// summary
DeepGEMM is a unified CUDA library providing high-performance tensor core kernels specifically optimized for modern large language models. It features a lightweight Just-In-Time compilation module that eliminates the need for CUDA compilation during installation. The library delivers expert-tuned performance for various matrix operations, including FP8, FP4, and BF16 GEMMs, as well as fused MoE and MQA scoring.
// technical analysis
DeepGEMM is a high-performance, unified CUDA kernel library designed to provide essential computation primitives for modern large language models, including FP8/FP4 GEMMs, fused MoE, and MQA scoring.
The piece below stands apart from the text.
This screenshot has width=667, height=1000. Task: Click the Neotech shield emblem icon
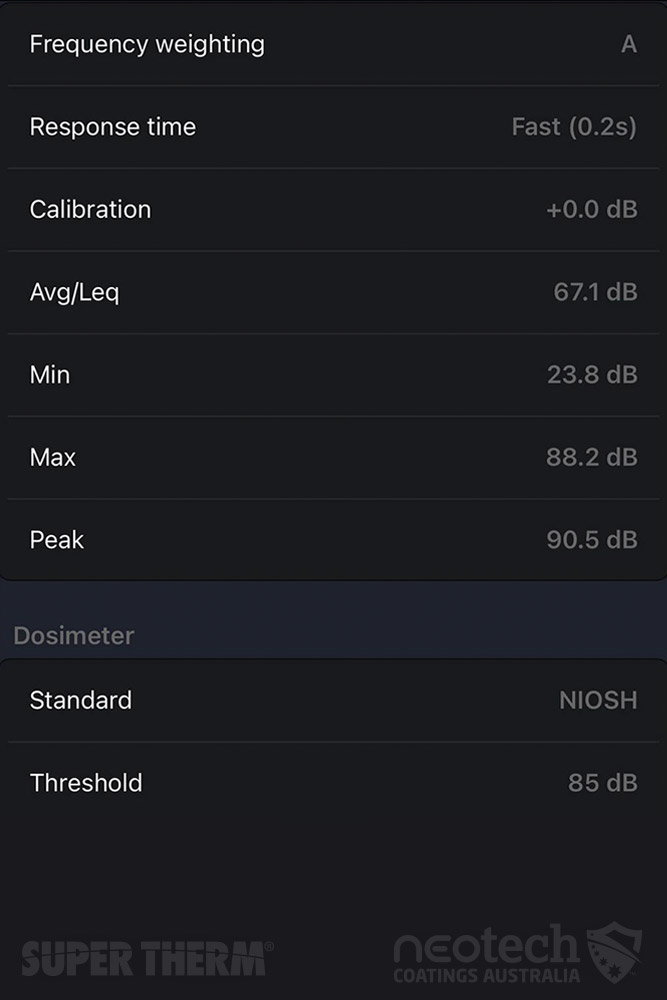tap(614, 954)
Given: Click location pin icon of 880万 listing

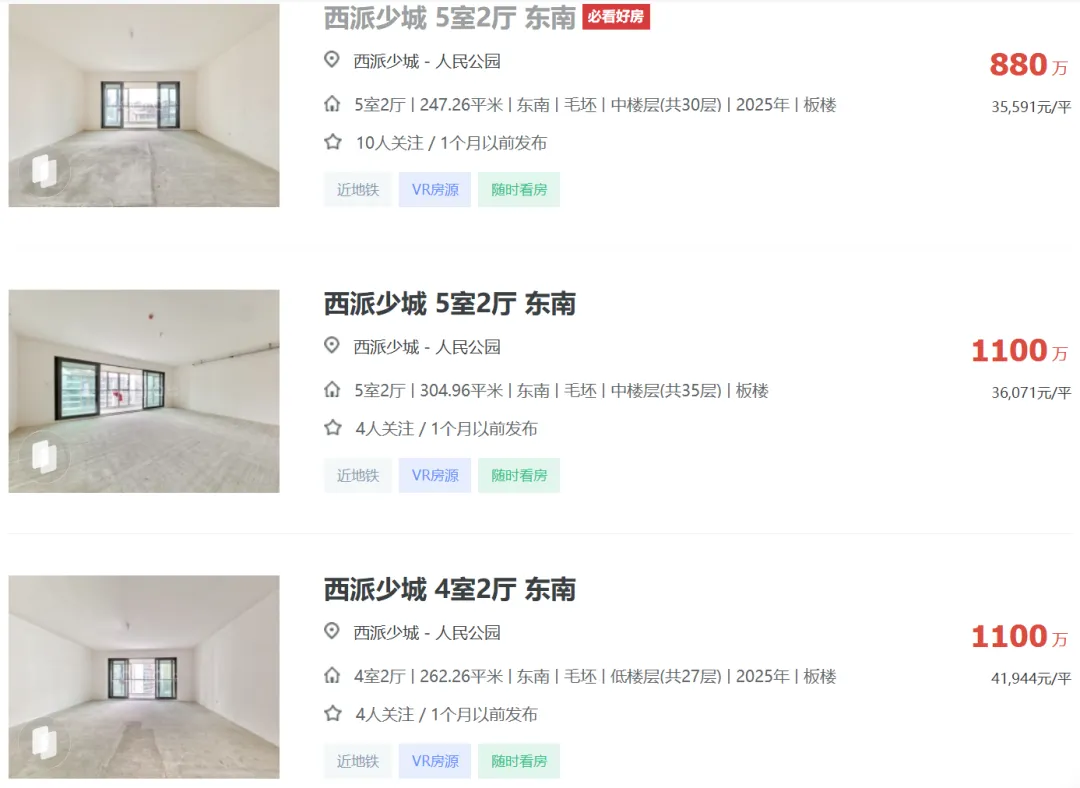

By utilizing a lightweight Just-In-Time (JIT) compilation module, the library eliminates the need for complex CUDA compilation during installation while maintaining performance that rivals expert-tuned libraries. The project prioritizes simplicity and accessibility by avoiding heavy reliance on complex template metaprogramming, offering a clean codebase for developers to study and implement advanced NVIDIA GPU kernel optimizations.
// key highlights
// use cases
// getting started
To begin, clone the repository recursively using 'git clone --recursive' to ensure all submodules are included. Run the provided 'develop.sh' script to link essential includes and build the C++ JIT module, followed by 'install.sh' to finalize the installation. Once installed, you can import the 'deep_gemm' module directly into your Python environment to access the optimized kernels.